Assignment: Print out the data precisely as it appears here, with no pictures.

=== Supplied records ===

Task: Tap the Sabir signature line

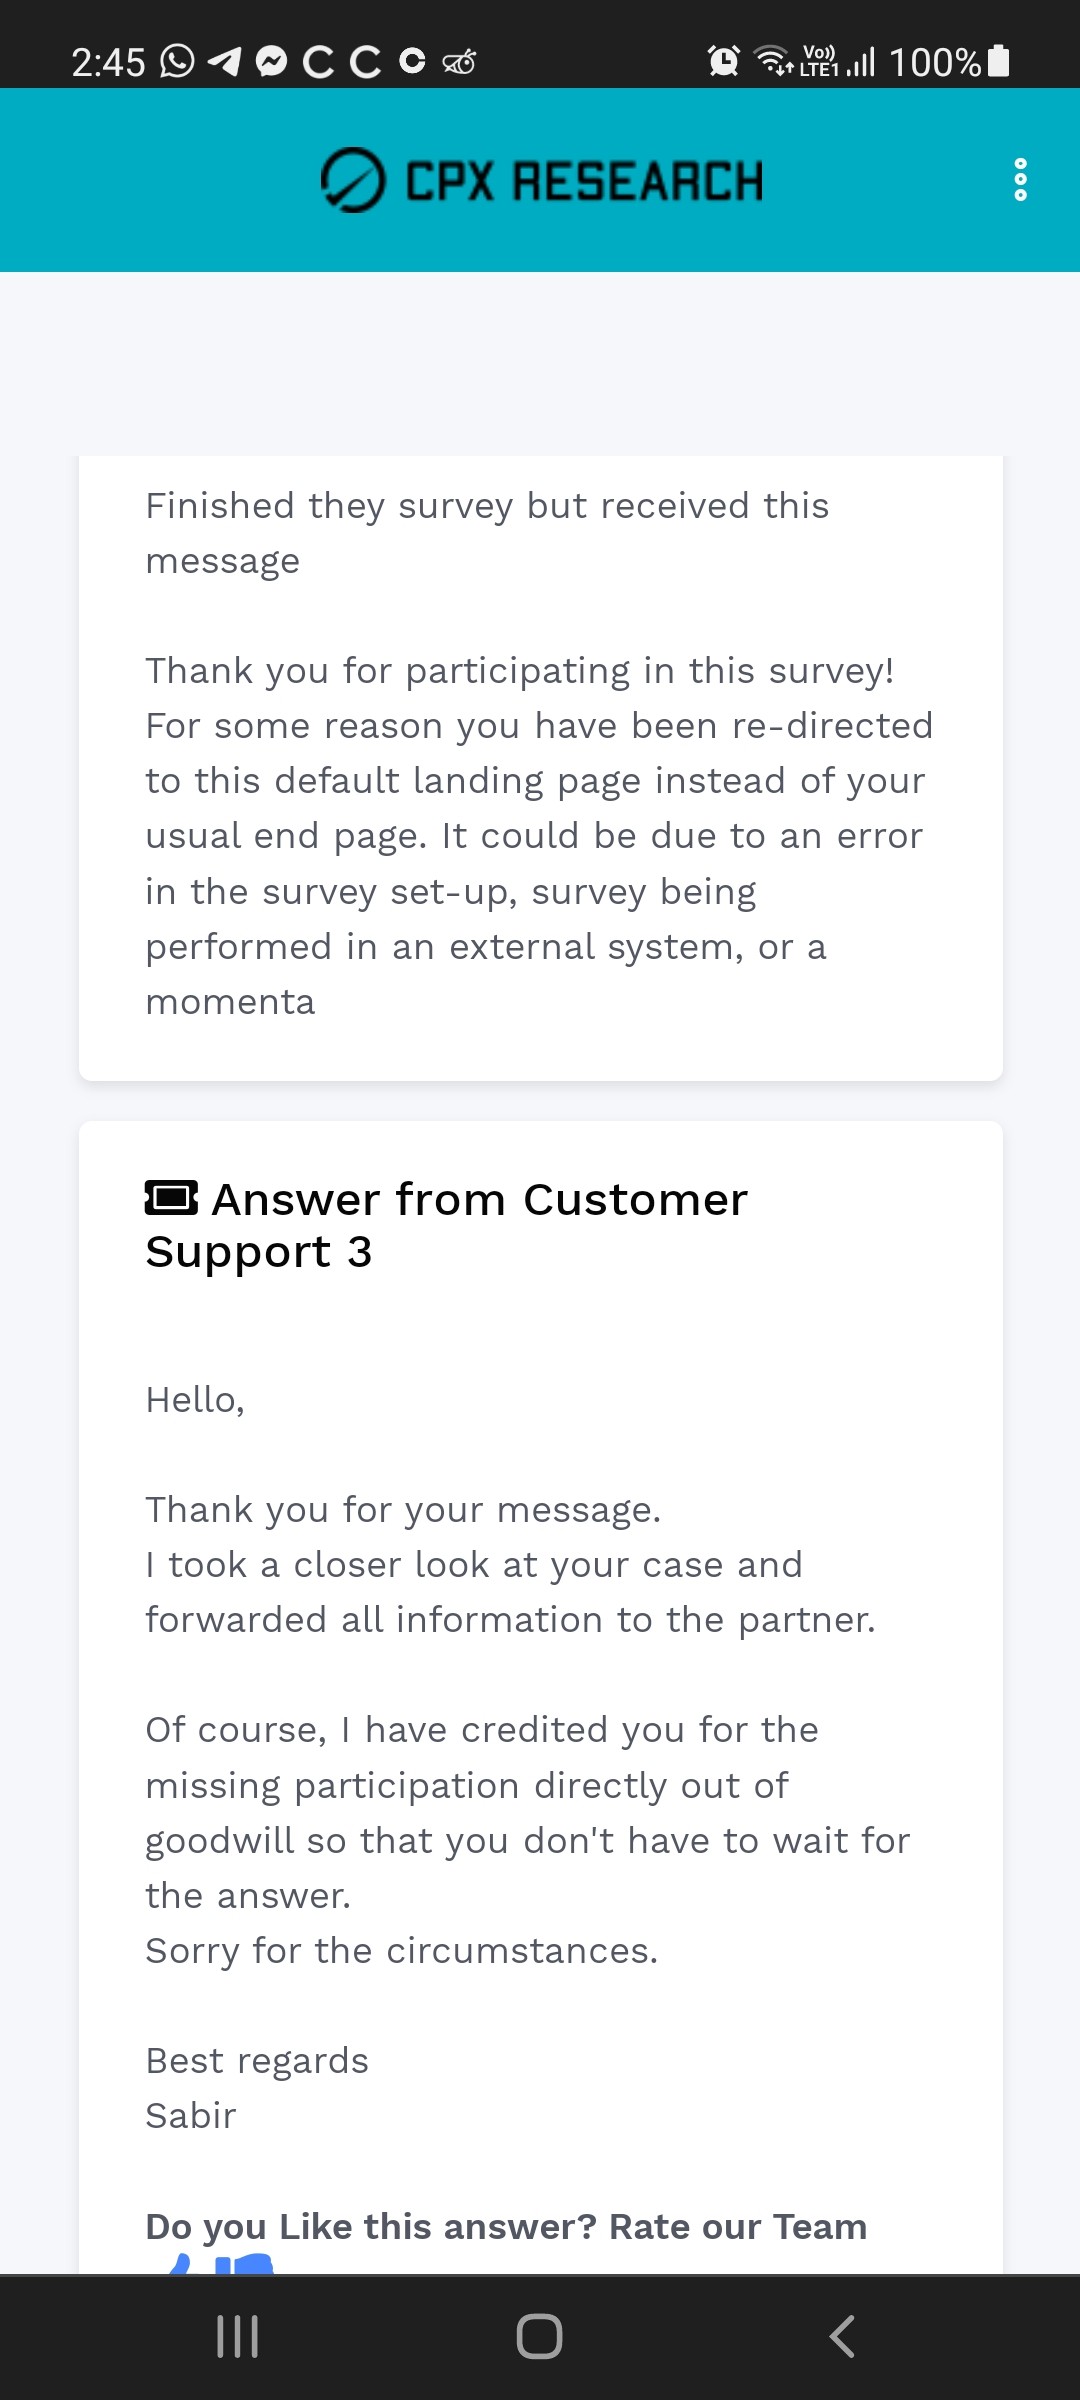Action: (191, 2116)
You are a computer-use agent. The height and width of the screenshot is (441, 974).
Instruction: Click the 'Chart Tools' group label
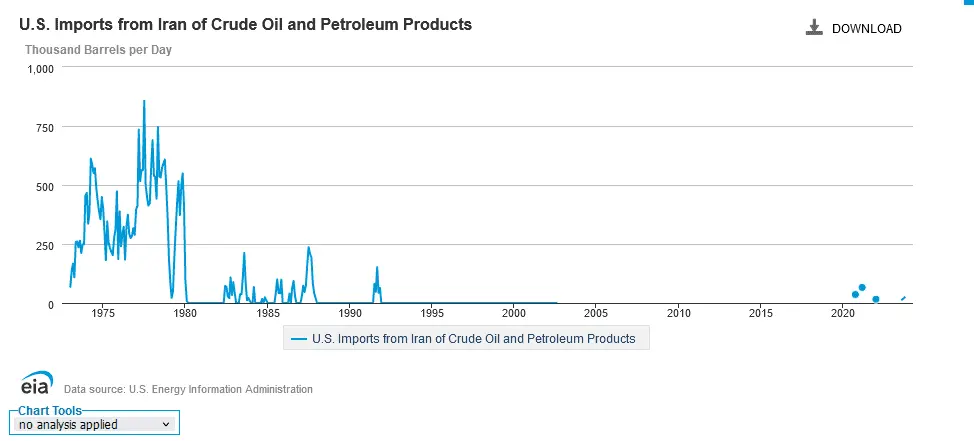click(50, 410)
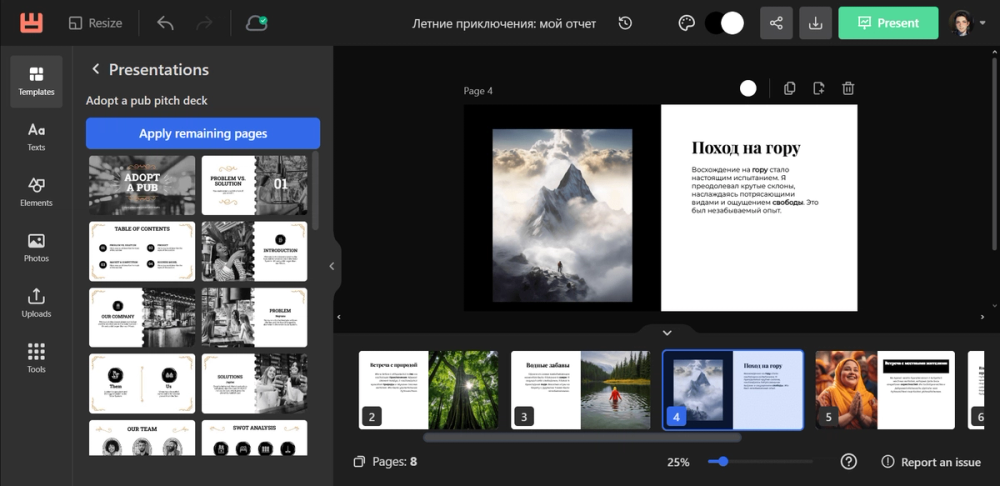Select the white page background color circle
The width and height of the screenshot is (1000, 486).
(748, 89)
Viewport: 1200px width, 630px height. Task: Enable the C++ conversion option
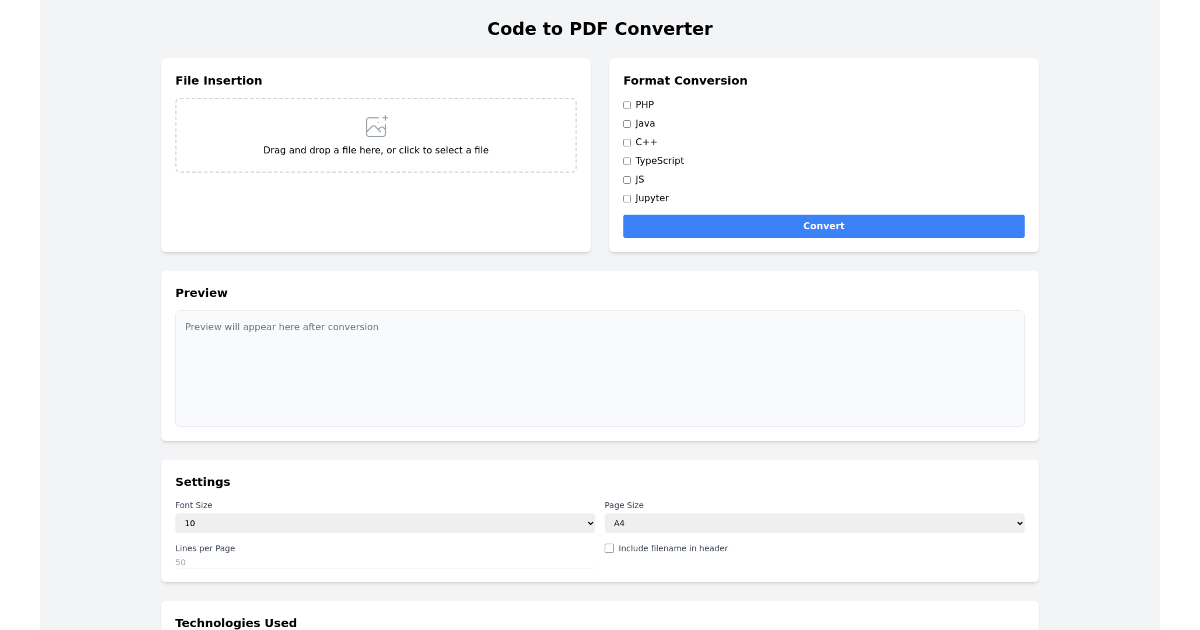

===

Result for this exercise:
Task: Tap the Sabir signature line

Action: (191, 2116)
You are a computer-use agent. The height and width of the screenshot is (441, 974).
Instruction: Click the 'Chart Tools' group label
click(50, 410)
Select the white page background color circle
The width and height of the screenshot is (1000, 486).
(748, 89)
Viewport: 1200px width, 630px height. Task: Enable the C++ conversion option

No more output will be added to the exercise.